Extracurricular and professional experiences

Law schools look favorably upon mature candidates who have ventured into the "real world," overcome hardships, endured challenges, and generally acquired some perspective on life. This includes work experience before, during, and/or after undergraduate studies, internships, study abroad, advanced degrees, parenting, travel, or military service. Law schools value a wide variety of experiences, including volunteer work (can be very important to some law schools, especially those that stress service), internships, employment, study abroad, active membership or leadership in clubs and organizations, hobbies, or sports. Such activities need not be law-related.

Law schools prefer evidence of commitment and leadership in one or two activities over mere membership in a long list of organizations. They like to see that you care deeply about something worthwhile. It can be helpful if your activities in part take you out of the typical college comfort zone to deal directly with people who are not just like you. These "extras" that applicants bring to a law school are often discussed in the crucial personal statement.

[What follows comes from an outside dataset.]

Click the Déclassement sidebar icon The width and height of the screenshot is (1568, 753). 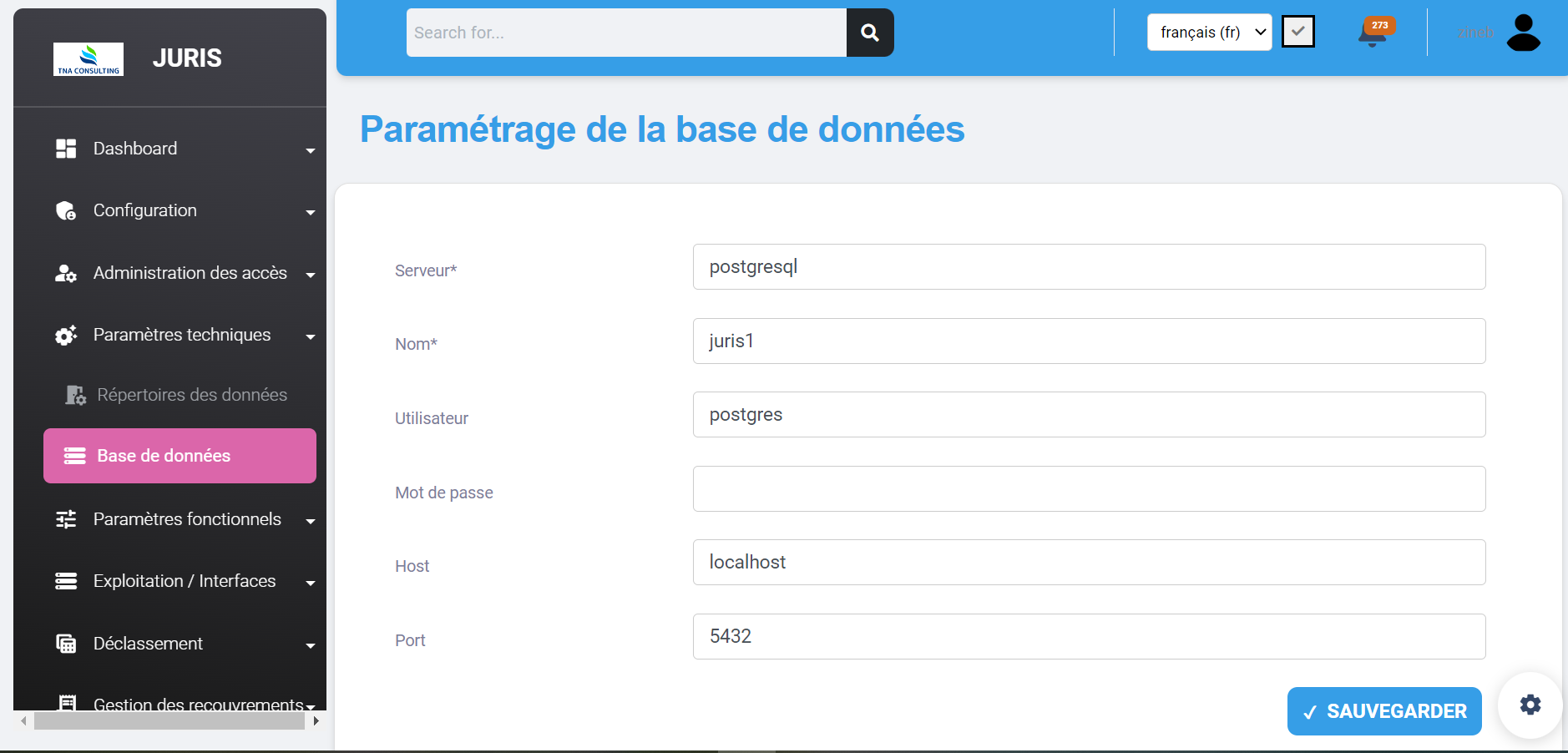[66, 644]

Experience that is law-related can be a plus, but is not necessary. A delay between the undergraduate years and law school is often considered favorably. The average age of students at many law schools is 24 through 26.

Advice for freshmen: do not get overly involved in campus activities until you are sure you have established the habits to maintain a solid academic record. Be cautious. Activities cannot compensate for a relatively lower GPA (and especially not for a lower LSAT). Keep all of these issues in perspective.